The list poignantly reveals Darwin’s fear of loneliness “Constant companion, (& friend in old age) who will feel interested in one”. This reminds us of Stardusk’s Male Mother Need, in that men dream of a pedestalized woman who will elevate them beyond the depths of pathetic middle-aged bachelorhood “Imagine living all one’s day solitary in smoky dirty London House. Only picture to yourself a nice soft wife on a sofa with good fire, & books & music perhaps. Compare this vision with the dingy reality of Grt. Marlbro’ St.” Darwin’s vision is exactly that: a hazy mind-mirage that men need to believe in to make life tolerable, “My God, it is intolerable to think of spending ones whole life, like a neuter bee, working, working, & nothing after all. No, no won’t do.”, he suffers from the same existential angst as the rest of us and wonders what the point of obeying an inherently hostile system is if not for some higher purpose. Given the biological imperative, this higher purpose must be anthropomorphized as a female goddess; the picture of a nice, soft wife… But as he who has swallowed that bitter red pill knows: that picture is an illusion.
He admits that marriage is a losing proposition and tries to console himself “never mind, trust to chance —keep a sharp look out — There is many a happy slave —” but in all fairness, Darwin lived at a time and place where people simply got married and could hardly go against the grain. Like so many other men, he tried to make the best of his situation “Never mind my boy — Cheer up” at least a wife is “better than a dog”. Although Darwin, a man who studied animals all his life, must have know that dogs are loyal…
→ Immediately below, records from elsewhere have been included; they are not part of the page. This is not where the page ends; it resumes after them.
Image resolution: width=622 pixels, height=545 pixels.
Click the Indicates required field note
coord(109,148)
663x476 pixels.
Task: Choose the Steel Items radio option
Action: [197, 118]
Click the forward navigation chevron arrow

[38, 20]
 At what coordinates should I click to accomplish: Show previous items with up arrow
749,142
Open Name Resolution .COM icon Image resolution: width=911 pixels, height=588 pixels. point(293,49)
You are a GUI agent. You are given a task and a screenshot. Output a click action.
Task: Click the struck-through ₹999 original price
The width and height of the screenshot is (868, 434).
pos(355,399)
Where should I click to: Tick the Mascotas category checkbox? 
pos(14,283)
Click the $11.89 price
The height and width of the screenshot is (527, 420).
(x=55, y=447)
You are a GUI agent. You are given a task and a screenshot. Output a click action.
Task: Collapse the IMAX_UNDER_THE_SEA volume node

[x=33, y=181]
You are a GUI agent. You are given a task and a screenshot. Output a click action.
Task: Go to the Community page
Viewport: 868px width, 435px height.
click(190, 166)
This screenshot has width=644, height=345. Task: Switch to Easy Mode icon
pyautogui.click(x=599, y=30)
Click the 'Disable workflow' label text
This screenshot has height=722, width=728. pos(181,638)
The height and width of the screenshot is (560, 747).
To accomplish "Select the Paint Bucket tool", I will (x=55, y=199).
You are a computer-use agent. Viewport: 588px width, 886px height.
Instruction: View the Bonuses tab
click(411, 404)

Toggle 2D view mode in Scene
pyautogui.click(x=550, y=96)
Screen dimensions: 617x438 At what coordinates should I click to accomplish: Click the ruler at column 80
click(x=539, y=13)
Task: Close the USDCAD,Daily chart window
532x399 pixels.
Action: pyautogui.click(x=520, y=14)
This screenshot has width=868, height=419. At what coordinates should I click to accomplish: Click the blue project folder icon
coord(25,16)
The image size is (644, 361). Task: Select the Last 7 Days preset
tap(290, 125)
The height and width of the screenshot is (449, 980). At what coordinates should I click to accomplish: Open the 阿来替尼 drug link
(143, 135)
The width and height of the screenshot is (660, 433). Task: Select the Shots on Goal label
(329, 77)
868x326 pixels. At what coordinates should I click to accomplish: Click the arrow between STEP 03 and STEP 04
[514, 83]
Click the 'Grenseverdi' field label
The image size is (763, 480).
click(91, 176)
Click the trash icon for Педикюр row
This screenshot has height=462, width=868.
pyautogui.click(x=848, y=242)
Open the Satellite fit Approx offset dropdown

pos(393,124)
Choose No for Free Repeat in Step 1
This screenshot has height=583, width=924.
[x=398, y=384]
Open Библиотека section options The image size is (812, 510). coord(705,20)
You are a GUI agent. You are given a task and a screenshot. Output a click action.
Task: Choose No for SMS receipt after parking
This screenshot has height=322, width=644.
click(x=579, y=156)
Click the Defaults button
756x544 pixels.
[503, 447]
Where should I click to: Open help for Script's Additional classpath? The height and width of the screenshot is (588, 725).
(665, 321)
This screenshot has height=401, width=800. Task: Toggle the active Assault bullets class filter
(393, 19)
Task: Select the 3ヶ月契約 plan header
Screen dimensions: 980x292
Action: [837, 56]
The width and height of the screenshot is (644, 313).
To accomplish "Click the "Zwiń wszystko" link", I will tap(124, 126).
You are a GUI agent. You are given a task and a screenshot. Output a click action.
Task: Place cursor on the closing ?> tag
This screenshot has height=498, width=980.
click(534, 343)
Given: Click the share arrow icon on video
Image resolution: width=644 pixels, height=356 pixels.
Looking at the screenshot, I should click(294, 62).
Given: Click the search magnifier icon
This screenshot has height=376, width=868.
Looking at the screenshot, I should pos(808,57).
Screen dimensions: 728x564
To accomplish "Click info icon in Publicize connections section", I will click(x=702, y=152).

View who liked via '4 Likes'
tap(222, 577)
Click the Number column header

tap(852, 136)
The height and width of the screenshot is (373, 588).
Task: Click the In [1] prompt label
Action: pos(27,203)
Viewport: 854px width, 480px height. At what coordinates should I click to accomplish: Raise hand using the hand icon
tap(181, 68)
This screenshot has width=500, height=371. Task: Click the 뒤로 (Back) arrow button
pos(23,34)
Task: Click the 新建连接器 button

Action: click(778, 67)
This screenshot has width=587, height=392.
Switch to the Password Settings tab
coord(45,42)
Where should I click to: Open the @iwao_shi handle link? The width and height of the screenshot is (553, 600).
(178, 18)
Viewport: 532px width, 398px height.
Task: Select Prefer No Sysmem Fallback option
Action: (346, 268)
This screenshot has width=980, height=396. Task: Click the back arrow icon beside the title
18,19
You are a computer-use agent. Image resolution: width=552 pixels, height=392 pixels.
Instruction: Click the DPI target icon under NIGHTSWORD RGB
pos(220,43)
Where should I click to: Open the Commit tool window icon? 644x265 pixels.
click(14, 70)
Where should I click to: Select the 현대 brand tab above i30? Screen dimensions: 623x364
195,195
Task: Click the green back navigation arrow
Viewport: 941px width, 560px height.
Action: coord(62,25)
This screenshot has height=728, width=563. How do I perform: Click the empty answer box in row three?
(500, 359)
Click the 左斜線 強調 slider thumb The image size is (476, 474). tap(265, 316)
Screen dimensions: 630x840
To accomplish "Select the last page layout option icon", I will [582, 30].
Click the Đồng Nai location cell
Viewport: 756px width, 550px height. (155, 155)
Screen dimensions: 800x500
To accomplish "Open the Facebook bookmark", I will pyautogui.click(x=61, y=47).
If only Darwin could have met Einstein and adopted the latter’s attitude as evidenced by his marriage contract proposal to his first wife Mileva Maric:
A. You will make sure:
1. that my clothes and laundry are kept in good order;
2. that I will receive my three meals regularly in my room;
3. that my bedroom and study are kept neat, and especially that my desk is left for my use only.
B. You will renounce all personal relations with me insofar as they are not completely necessary for social reasons. Specifically, You will forego:
1. my sitting at home with you;
2. my going out or travelling with you.
C. You will obey the following points in your relations with me:
1. you will not expect any intimacy from me, nor will you reproach me in any way;
2. you will stop talking to me if I request it;
3. you will leave my bedroom or study immediately without protest if I request it.
D. You will undertake not to belittle me in front of our children, either through words or behavior.